大きな丸い石に腰かけて、この先の道を見やった僕は、下方に開ける視線の先に、少し大きめの村があるのを見つけてホッとしたため、夕刻間近だってのにしばらくボンヤリしてしまったんだ。
太陽が急速に傾き出したので、僕はあわてて立ち上がった。
歩き出した僕の耳に、陽気で甲高い声がした。
声のほうに目を向けると、僕の肩のあたりを、親指くらいの小さな生き物が飛び回っている。
顔は人間の子供のようだけど、肌の色は緑でやせこけていて、透きとおった羽根を動かして鮮やかに飛んでいる。
「ミニマイトに会ったら走れ」
かつて環境庁に出入りしているエルフの商人が、そんなことを言っていた。
ちょうど僕が、今回の任務担当者に決まった発表の直後くらいだったかな。
「あんた、魔法使いだろ? …なら、ミニマイトに出会ってしまったら、とにかく走るんだ」
「?」
謎めいた言葉を残して、そのエルフは去って行ったんだけど、その時は適当に聞き流しちゃったんだよね。
だって、検収でそのエルフが納品ミスをやったときだったから、話そらして誤魔化してるだけだと思ったんだ。
ミニマイトっていうのは、かなり昔からいる老舗の種族でさ。
その割に謎が多くて、僕もそのときのエルフ商人の言葉が気になって、あとで調べてみたんだけど、文献によってずいぶん情報が違っていてね。
特に、魔法に関係する情報を念入りに見ていったんだけど、これが完全に真っ二つなんだ。
「ミニマイトは防御魔法が強い」
って書いてる記録と
「ミニマイトは魔法防御が強い」
っていう記録が、大体半々ぐらいに存在しててさ。
これって、意味が全然違うんだよね。
“防御魔法”は、普通の肉体戦闘のときにダメージを受けにくくなる魔法のことで、要は物理防御強化のことなんだ。
だけど“魔法防御”ってのは、魔法に対する耐性を意味している。
たとえばさ
メチャメチャ強烈な防御魔法でカッチカチの体になって、「剣でも矢でも跳ね返すぞコラァ!」ってドヤ顔の戦士がいたとするじゃない?

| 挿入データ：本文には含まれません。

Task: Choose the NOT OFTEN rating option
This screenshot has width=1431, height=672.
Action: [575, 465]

でも、敵側にも魔法使いがいて「フンッ」って鼻で笑って雷系や炎系の攻撃呪文を繰り出して来たら、ドヤ顔戦士のアドバンテージは何の効果も持たないんだ。
魔法攻撃は、物理攻撃とは異質の力が加わるからね。
逆に、魔法防御力に自信満々の魔法使いが、ドヤ顔で「魔法打ってこいやコラァ!」って万能呪文を唱えるとするでしょ。
たしかにその状態なら、魔法で攻撃されても利かないと思うけどさ。
ても、普通の戦士に物理攻撃を仕掛けられたら防御効果はゼロなんだ。
“防御魔法”と“魔法防御”は、言葉は似てるけど、意味がぜんぜん違う。
ミニマイトは、どっちなんだ?
それに「会ったら走れ」というエルフのアドバイスは何だ?
もしもだよ
ミニマイトの“防御魔法”が強いなら、むしろ僕に同行して、戦闘のときにかけてほしい。

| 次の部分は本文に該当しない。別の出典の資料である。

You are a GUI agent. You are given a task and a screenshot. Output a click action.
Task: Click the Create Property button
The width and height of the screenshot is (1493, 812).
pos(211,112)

そうじゃなく、強いのが“魔法防御”のほうならば、相手の攻撃魔法を無効にしてくれたら助かるんだけど。
「走れ」っていうエルフの言葉は「怖いものなしになるから、なんでも思い切りやれ」の意味?
なんか不穏な感じだけど、今の僕には願ってもない話だ。
ミニマイトは自由で気まぐれな性格だっていう記録も、あちこちの文献に散見されたから、気が変わって僕から離れていく前に、一気に大魔王の元まで、それこそ駆け抜けたほうがいいかもしれない!
そう考えて、一瞬僕の気持ちは沸き立った。
「待てよ」
もしミニマイトが強力な魔法防御力を持っているとしてさ
“相手が使う魔法を無効にする”っていうときの“相手”ってさ、要するに、「その場にいるメンバーの中のミニマイト以外のヤツ」ってこと?
つまり、僕が使う魔法も無効になるのかな?
背筋を悪寒が走った。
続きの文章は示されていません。